Interface element records
---------------

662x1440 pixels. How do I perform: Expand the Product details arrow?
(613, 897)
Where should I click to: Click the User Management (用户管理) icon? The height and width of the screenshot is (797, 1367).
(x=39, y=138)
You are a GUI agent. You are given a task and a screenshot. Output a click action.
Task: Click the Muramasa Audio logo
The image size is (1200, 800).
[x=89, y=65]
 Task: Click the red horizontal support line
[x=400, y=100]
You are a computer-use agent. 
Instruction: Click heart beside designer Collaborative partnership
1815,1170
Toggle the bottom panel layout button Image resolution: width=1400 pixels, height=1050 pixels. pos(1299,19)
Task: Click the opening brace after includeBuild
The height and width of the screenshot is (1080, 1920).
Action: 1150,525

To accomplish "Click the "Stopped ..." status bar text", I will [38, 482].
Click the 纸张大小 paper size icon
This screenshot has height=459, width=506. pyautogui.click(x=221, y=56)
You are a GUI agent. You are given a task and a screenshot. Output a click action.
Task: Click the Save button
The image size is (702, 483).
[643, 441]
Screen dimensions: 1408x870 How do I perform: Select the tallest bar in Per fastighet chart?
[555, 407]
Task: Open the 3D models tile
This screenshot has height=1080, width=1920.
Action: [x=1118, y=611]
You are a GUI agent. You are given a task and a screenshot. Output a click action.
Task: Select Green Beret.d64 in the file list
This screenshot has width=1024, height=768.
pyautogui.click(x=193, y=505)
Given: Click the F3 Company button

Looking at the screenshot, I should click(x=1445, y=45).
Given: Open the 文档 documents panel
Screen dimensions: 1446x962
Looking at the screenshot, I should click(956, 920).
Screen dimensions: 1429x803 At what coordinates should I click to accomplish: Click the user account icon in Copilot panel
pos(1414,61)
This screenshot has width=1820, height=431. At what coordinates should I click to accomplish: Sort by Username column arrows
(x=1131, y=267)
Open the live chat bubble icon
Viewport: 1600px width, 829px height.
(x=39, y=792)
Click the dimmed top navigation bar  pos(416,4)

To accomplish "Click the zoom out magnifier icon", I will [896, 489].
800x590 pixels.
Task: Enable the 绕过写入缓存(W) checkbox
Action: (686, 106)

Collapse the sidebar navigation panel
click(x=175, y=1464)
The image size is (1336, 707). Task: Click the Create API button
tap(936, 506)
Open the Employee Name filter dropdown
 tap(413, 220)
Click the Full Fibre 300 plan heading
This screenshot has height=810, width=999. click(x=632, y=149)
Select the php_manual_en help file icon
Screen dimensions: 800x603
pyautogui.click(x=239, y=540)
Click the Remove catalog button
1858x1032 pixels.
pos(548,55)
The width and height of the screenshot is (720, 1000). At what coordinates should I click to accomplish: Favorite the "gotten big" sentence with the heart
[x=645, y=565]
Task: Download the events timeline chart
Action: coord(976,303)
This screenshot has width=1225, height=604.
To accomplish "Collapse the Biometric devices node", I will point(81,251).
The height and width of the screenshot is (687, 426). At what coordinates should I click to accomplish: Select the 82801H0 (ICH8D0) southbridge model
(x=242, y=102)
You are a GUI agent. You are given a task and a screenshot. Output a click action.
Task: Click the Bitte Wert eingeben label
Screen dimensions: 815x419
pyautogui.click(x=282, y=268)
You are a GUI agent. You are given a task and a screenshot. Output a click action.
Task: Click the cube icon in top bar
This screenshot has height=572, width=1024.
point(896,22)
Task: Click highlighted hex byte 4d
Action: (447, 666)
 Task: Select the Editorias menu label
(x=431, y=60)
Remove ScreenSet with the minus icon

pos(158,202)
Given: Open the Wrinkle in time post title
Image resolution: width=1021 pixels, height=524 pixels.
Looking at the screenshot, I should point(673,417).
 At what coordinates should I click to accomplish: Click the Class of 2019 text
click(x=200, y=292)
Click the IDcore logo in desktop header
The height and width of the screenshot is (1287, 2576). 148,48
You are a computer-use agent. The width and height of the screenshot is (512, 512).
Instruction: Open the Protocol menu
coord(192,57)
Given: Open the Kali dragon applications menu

---------------

Task requirements :: Render the records as a numbered list, from the start of the records through the line containing "will [38, 482].", leaving out any blank lines.

Output of the task ::
1. 662x1440 pixels. How do I perform: Expand the Product details arrow?
2. (613, 897)
3. Where should I click to: Click the User Management (用户管理) icon? The height and width of the screenshot is (797, 1367).
4. (x=39, y=138)
5. You are a GUI agent. You are given a task and a screenshot. Output a click action.
6. Task: Click the Muramasa Audio logo
7. The image size is (1200, 800).
8. [x=89, y=65]
9.  Task: Click the red horizontal support line
10. [x=400, y=100]
11. You are a computer-use agent. 
12. Instruction: Click heart beside designer Collaborative partnership
13. 1815,1170
14. Toggle the bottom panel layout button Image resolution: width=1400 pixels, height=1050 pixels. pos(1299,19)
15. Task: Click the opening brace after includeBuild
16. The height and width of the screenshot is (1080, 1920).
17. Action: 1150,525
18. To accomplish "Click the "Stopped ..." status bar text", I will [38, 482].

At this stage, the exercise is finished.